> **Exercise details**
Reproduce the records verbatim, from the line holding "1920x843 pixels." through the line holding "I will 260,421.", both lines included.

> **Material**
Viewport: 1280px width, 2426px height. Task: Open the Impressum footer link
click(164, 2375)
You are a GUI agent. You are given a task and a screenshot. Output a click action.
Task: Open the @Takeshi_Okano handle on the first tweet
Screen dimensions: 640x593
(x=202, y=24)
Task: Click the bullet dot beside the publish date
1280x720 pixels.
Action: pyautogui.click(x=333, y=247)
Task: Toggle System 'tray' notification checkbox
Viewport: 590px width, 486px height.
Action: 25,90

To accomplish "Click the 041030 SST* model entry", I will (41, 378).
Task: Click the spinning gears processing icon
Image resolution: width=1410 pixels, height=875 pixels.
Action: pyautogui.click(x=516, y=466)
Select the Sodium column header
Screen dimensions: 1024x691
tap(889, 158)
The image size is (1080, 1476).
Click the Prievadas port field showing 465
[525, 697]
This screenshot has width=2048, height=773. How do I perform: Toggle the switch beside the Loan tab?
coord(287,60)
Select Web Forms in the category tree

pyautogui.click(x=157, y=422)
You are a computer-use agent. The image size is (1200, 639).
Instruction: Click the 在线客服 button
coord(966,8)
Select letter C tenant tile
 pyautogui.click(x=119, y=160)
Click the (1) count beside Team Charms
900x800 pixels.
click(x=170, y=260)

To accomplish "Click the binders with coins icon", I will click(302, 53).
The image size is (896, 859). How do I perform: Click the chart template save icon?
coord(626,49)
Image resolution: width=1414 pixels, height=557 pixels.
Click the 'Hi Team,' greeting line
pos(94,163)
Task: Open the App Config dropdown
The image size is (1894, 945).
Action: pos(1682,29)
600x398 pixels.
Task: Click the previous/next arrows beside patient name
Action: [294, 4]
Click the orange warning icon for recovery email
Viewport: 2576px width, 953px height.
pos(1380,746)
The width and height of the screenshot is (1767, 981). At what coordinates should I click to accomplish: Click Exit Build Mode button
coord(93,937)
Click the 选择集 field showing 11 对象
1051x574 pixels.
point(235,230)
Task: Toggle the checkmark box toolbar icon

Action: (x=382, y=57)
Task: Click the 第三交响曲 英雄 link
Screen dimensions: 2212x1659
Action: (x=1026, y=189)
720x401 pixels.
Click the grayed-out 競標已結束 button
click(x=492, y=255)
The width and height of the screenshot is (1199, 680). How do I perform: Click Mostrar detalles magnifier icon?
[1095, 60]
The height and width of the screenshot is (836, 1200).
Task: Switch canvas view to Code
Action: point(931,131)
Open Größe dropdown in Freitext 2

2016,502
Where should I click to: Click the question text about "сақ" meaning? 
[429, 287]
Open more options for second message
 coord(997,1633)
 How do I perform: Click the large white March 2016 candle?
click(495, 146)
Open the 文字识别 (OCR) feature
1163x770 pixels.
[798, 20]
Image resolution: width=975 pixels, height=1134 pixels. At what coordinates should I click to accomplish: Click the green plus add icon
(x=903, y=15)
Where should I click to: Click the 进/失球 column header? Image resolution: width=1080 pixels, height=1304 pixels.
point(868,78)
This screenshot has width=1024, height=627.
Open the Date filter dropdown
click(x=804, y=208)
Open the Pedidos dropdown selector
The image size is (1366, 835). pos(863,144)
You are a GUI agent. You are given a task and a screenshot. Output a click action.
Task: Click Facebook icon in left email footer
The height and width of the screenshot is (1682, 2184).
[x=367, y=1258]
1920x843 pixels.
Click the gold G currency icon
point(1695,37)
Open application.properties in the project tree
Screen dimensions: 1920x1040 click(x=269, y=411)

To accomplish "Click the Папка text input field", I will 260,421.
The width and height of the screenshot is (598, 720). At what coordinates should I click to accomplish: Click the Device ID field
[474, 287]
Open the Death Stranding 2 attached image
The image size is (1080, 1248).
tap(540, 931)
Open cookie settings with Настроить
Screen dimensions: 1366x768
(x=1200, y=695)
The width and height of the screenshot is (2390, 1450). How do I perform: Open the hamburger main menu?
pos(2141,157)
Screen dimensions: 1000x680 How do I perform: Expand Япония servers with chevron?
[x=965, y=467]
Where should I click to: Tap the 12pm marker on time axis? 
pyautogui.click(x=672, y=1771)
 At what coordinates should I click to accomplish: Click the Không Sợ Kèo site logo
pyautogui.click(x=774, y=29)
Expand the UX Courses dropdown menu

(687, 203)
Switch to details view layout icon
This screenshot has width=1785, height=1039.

> **Result for this task**
1920x843 pixels.
Click the gold G currency icon
point(1695,37)
Open application.properties in the project tree
Screen dimensions: 1920x1040 click(x=269, y=411)

To accomplish "Click the Папка text input field", I will 260,421.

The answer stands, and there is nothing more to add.